Extract to read:
Heinz Barmettler Veloz (born 21 July 1987) is a retired professional footballer who played as a central defender. Born in Switzerland, he represented the Dominican Republic internationally.

Club career
Barmettler was born in Zurich, Switzerland to a Swiss father and a Dominican mother. His father, Heinz Barmettler Sr., is a vice-president of FC Blue Stars Zürich.

Barmettler was part of the 2006–07 Swiss Championship winning team FC Zürich.

On 12 July 2012 Barmettler joined Inter Baku on a two-year contract.
On 7 January 2013, he moved to FC Vaduz on a 6-month contract, with the option of another 2 years, on a free transfer.

On 2 August 2013 following a successful trial period in the summer with Real Valladolid, the club have opted to sign Barmettler on a two-year contract, making him the first Dominican player to play in La Liga. He made his debut in the competition on the 24th, playing the full 90 minutes in a 1–2 away loss against Villarreal CF.

On 14 July 2014 Barmettler rescinded with the Pucelanos, after their relegation. On 4 March of the following year he returned to his homeland, being presented at Cibao FC.

International career
On 14 November 2009, Barmettler had made his international debut for Switzerland in the 0–1 home loss to Norway, playing the full 90 minutes. However, as the match was friendly and in addition he was never called after that date, Barmettler chose to change his FIFA nationality into Dominican Republic in 2012.

Exercise 1: Quote the Heinz Barmettler biography above word for word, in full.

Recorded data:

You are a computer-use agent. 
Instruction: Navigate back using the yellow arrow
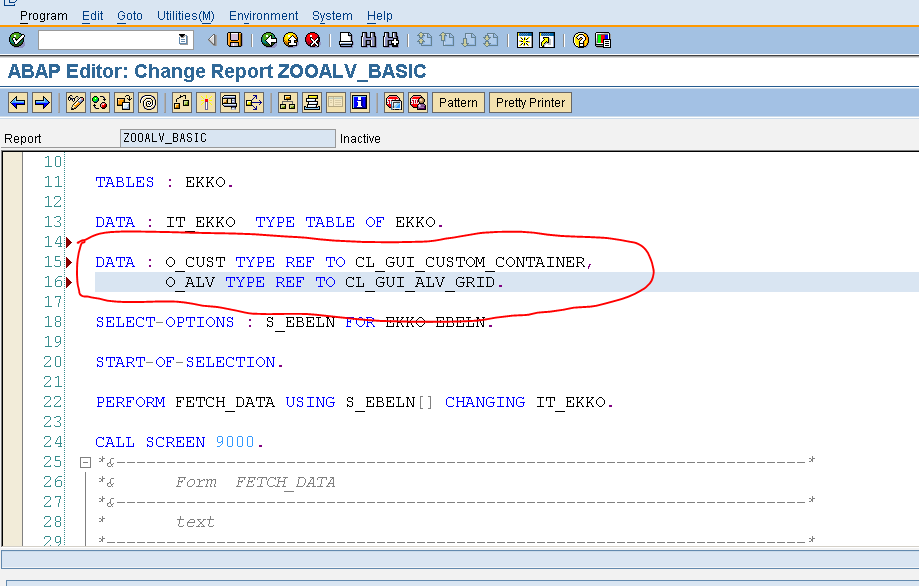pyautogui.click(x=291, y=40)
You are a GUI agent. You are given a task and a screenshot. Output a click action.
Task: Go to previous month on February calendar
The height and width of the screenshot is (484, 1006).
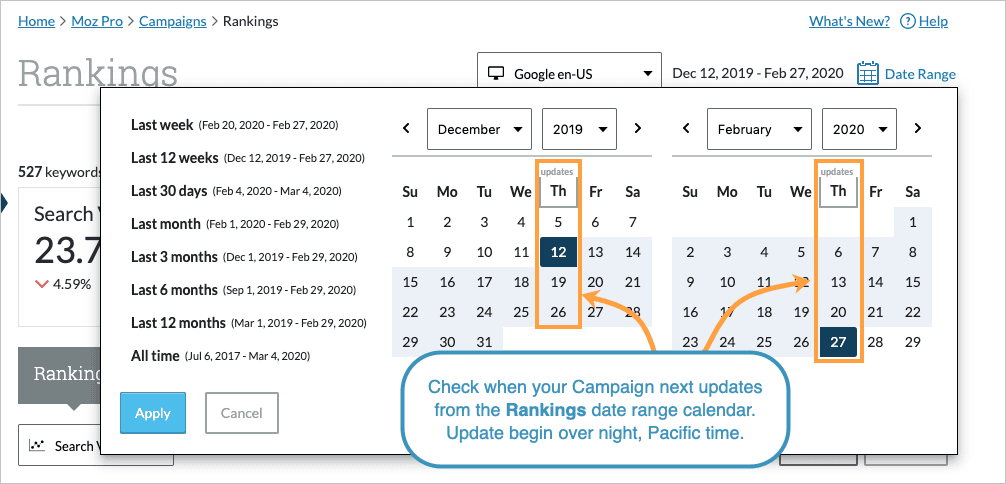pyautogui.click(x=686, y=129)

--

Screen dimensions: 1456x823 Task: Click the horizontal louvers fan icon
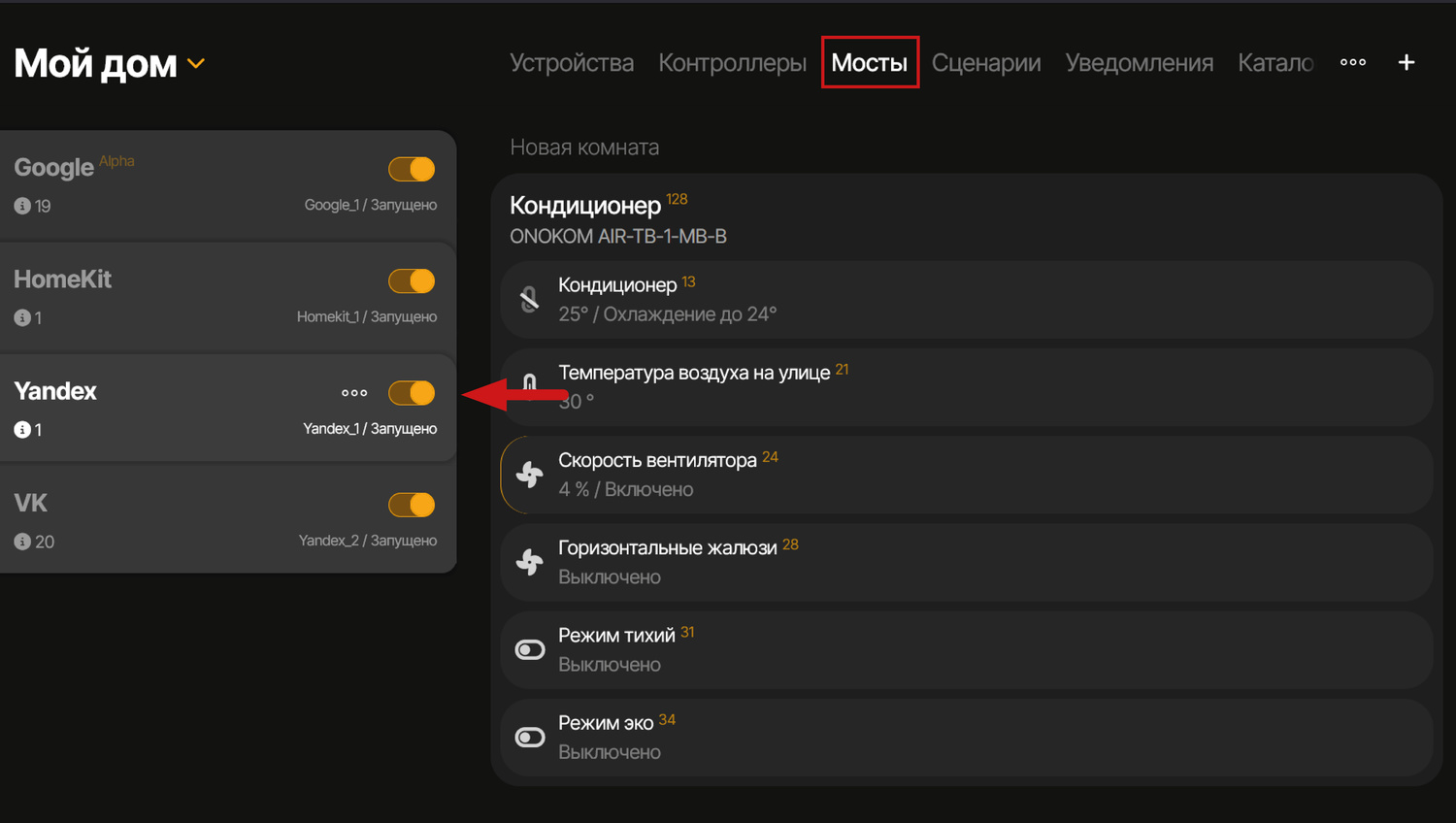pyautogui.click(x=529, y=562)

Exercise 2: Lay out the rows from the line with "You are a GUI" up to and including the line with "pyautogui.click(x=686, y=129)" as a two-column CSV headed instruction and action. Give one CSV line per row, with each field in quotes, line breaks turned into spaces, and the pictures left out.

Result 1:
Heinz Barmettler Veloz (born 21 July 1987) is a retired professional footballer who played as a central defender. Born in Switzerland, he represented the Dominican Republic internationally.

Club career
Barmettler was born in Zurich, Switzerland to a Swiss father and a Dominican mother. His father, Heinz Barmettler Sr., is a vice-president of FC Blue Stars Zürich.

Barmettler was part of the 2006–07 Swiss Championship winning team FC Zürich.

On 12 July 2012 Barmettler joined Inter Baku on a two-year contract.
On 7 January 2013, he moved to FC Vaduz on a 6-month contract, with the option of another 2 years, on a free transfer.

On 2 August 2013 following a successful trial period in the summer with Real Valladolid, the club have opted to sign Barmettler on a two-year contract, making him the first Dominican player to play in La Liga. He made his debut in the competition on the 24th, playing the full 90 minutes in a 1–2 away loss against Villarreal CF.

On 14 July 2014 Barmettler rescinded with the Pucelanos, after their relegation. On 4 March of the following year he returned to his homeland, being presented at Cibao FC.

International career
On 14 November 2009, Barmettler had made his international debut for Switzerland in the 0–1 home loss to Norway, playing the full 90 minutes. However, as the match was friendly and in addition he was never called after that date, Barmettler chose to change his FIFA nationality into Dominican Republic in 2012.

Result 2:
instruction,action
"You are a GUI agent. You are given a task and a screenshot. Output a click action. Task: Go to previous month on February calendar The height and width of the screenshot is (484, 1006).","pyautogui.click(x=686, y=129)"